Things to do:
A. Copy the passage of the article on Outcome Health's In These Rooms campaign word for word, everything from "Outcome Health isn’t" down to "treatment isn’t working.".
B. List the emotions that the article on Outcome Health's In These Rooms campaign says In These Rooms captures.
C. Continue the article on Outcome Health's In These Rooms campaign from the point where it stops.
───── Excerpt ─────
Outcome Health isn’t sugarcoating the point-of-care experience with smiling patients in its latest initiative, In These Rooms.

The campaign’s goal is to educate pharma marketers about the myriad needs of patients at the point of care. Many are facing life-changing moments at the doctor’s office, like a couple hearing their baby’s heartbeat for the first time or an elderly couple getting news that a treatment isn’t working.

“The point of care is one of the most emotional points in the patient journey,” said Matt McNally, CEO of Outcome Health. “They’re not at home googling symptoms in the comfort of the living room or watching TV seeing a direct-to-consumer ad. Patients walking into the point of care could be thinking their child might have the flu or be concerned about their mom’s forgetfulness. That moment when you walk into a hospital and doctor’s office is so emotionally charged, so fragile. We wanted to start a movement to challenge the pharma industry and agencies to support that patient when she is vulnerable.”

It’s a departure from many depictions of the doctor’s office, which often show smiling doctors and patients. In These Rooms captures the anxiety, relief or sadness that many people experience when visiting their doctor.

McNally said that when he spoke to clients about patient needs at the point of care, he would see “head-nodding,” but he wanted to get their attention and spur change in a different way with these videos.
───── Given data ─────
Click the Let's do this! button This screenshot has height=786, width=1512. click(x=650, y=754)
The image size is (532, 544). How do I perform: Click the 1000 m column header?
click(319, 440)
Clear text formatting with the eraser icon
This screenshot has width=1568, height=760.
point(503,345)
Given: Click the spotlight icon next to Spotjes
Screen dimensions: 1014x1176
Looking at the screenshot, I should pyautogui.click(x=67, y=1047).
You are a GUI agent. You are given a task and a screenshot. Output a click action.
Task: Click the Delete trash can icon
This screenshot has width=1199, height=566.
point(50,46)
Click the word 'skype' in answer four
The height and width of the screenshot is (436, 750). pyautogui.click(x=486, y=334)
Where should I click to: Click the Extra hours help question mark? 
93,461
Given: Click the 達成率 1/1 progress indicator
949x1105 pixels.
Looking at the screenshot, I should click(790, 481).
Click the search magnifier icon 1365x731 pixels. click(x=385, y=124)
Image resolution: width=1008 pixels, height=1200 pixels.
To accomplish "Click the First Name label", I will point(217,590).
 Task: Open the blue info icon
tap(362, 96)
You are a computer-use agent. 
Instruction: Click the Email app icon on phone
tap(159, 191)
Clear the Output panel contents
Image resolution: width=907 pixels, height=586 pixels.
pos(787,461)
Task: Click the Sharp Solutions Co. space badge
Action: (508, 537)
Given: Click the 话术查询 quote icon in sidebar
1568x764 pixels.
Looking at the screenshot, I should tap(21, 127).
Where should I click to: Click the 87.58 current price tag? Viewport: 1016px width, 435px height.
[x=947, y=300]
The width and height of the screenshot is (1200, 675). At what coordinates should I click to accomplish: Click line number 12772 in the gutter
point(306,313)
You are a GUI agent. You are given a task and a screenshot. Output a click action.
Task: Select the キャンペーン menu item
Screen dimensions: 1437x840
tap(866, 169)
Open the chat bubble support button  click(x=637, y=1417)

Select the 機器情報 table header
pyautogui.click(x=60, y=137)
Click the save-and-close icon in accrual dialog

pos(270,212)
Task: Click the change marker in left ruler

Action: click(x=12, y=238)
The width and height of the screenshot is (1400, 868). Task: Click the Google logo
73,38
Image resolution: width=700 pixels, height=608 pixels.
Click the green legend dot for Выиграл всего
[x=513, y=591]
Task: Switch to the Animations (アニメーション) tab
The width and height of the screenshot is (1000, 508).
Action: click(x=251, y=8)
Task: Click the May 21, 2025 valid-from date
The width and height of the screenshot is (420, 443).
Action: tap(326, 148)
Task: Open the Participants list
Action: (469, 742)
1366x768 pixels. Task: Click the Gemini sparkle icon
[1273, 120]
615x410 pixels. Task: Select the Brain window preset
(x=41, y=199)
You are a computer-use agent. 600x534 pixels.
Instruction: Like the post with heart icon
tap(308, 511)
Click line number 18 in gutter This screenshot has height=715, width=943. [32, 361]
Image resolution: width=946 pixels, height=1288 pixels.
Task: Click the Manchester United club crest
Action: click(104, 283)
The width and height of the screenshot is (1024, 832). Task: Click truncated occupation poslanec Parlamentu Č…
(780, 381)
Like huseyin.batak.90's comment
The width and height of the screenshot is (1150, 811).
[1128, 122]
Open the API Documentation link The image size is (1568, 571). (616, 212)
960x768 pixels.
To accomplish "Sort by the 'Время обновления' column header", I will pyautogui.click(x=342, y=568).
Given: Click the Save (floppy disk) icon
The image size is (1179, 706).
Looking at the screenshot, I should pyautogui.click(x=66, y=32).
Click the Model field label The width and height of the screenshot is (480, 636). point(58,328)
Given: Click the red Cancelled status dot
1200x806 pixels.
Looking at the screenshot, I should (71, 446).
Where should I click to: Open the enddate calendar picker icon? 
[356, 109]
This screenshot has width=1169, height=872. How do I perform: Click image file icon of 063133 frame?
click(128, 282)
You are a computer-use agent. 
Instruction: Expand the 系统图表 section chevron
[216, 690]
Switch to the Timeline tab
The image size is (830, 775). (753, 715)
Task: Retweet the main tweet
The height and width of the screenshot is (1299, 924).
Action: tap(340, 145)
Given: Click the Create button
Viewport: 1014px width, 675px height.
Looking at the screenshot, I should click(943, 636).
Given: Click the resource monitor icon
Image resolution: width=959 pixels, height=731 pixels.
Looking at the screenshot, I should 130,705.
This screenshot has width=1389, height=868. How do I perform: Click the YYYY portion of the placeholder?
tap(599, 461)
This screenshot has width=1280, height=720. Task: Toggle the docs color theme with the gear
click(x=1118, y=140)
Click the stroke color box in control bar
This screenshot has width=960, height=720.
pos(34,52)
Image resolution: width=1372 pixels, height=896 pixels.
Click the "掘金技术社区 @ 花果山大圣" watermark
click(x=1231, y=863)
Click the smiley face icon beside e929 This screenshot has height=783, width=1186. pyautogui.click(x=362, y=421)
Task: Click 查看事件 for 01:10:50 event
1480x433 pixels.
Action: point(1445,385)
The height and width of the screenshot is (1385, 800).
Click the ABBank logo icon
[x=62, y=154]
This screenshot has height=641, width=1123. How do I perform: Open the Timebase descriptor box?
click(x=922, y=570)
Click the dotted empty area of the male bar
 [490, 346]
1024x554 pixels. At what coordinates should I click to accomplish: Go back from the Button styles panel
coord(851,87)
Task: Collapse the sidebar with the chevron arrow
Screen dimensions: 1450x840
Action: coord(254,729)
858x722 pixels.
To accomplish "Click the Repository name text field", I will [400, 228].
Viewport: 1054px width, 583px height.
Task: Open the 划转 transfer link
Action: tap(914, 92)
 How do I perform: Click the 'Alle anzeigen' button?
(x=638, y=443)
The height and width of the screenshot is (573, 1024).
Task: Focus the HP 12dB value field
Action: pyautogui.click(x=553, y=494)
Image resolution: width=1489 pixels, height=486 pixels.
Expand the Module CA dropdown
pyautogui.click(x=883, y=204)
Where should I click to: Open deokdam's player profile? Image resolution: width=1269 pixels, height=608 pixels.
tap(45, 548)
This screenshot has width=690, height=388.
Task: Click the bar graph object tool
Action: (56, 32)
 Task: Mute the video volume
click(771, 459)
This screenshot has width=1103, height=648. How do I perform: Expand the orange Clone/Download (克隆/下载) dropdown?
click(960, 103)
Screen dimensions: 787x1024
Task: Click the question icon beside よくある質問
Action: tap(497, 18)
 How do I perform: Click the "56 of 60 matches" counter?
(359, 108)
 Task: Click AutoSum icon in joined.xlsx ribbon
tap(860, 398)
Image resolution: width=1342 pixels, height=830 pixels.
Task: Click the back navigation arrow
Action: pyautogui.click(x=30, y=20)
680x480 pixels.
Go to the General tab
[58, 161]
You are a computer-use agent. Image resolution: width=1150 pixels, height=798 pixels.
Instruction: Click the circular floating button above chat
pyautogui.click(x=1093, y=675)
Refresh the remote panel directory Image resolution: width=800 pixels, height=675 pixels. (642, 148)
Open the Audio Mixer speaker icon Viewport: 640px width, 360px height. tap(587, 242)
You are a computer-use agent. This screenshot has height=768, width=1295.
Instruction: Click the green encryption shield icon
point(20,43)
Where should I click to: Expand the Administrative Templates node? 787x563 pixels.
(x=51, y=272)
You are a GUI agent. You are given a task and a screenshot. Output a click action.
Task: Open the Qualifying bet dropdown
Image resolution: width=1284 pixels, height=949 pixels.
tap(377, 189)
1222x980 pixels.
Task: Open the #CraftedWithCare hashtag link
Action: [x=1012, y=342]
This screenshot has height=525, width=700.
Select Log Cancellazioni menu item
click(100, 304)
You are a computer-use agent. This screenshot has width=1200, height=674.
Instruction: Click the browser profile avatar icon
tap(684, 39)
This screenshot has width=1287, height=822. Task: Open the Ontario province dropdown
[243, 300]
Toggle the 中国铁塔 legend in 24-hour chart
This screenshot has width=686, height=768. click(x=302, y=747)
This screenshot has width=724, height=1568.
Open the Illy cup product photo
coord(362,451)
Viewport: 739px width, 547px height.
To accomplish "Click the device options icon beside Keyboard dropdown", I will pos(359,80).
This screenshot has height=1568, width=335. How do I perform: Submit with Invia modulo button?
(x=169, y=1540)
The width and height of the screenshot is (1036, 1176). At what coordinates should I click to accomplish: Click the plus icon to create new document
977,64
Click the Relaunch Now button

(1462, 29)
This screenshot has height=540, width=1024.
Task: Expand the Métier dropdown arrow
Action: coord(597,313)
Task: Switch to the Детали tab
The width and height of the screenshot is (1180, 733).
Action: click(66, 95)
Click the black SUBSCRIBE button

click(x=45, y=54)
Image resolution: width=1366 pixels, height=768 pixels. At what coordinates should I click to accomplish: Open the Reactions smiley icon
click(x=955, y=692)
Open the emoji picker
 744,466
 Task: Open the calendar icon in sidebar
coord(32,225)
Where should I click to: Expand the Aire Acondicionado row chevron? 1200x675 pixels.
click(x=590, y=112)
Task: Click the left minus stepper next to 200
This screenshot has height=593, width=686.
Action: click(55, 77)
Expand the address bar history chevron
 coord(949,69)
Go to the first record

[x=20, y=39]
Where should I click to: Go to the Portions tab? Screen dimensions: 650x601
─────
Answers to the tasks:
A.
Outcome Health isn’t sugarcoating the point-of-care experience with smiling patients in its latest initiative, In These Rooms.

The campaign’s goal is to educate pharma marketers about the myriad needs of patients at the point of care. Many are facing life-changing moments at the doctor’s office, like a couple hearing their baby’s heartbeat for the first time or an elderly couple getting news that a treatment isn’t working.

B. anxiety, relief, sadness

C.
Most healthcare marketing tries to drive patients to the doctor, which inherently sets point-of-care campaigns apart. Patients are already at the doctor’s office, and marketing initiatives should reflect that.

“What we want them to understand is the role of every other channel a pharma marketer uses in their mix,” McNally said. “TV, digital, satellite radio. The role of those channels is to drive [patients] to the doctor. The creative developed for those channels is usually ‘ask your doctor’ or ‘make an appointment.’ If you simply repurpose that creative at the point-of-care, it’s not going to work.”

Instead, he suggested creating “empathetic” content for patients feeling vulnerable or anxious at the doctor’s office or hospital.

Last month, Outcome teamed up with Verywell to bring its health and wellness content to Outcome’s point-of-care devices. That partnership is intended to bring “content wrapped in empathy” to patients at the point of care, an idea that pulls through to the In These Rooms videos.

“We are rearchiteching our own Outcome Health content strategy, and we want to show agencies and [drug] manufacturers,” McNally said. “We’re telling them what we’ve learned, and also optimizing our content strategy with what we’ve learned.”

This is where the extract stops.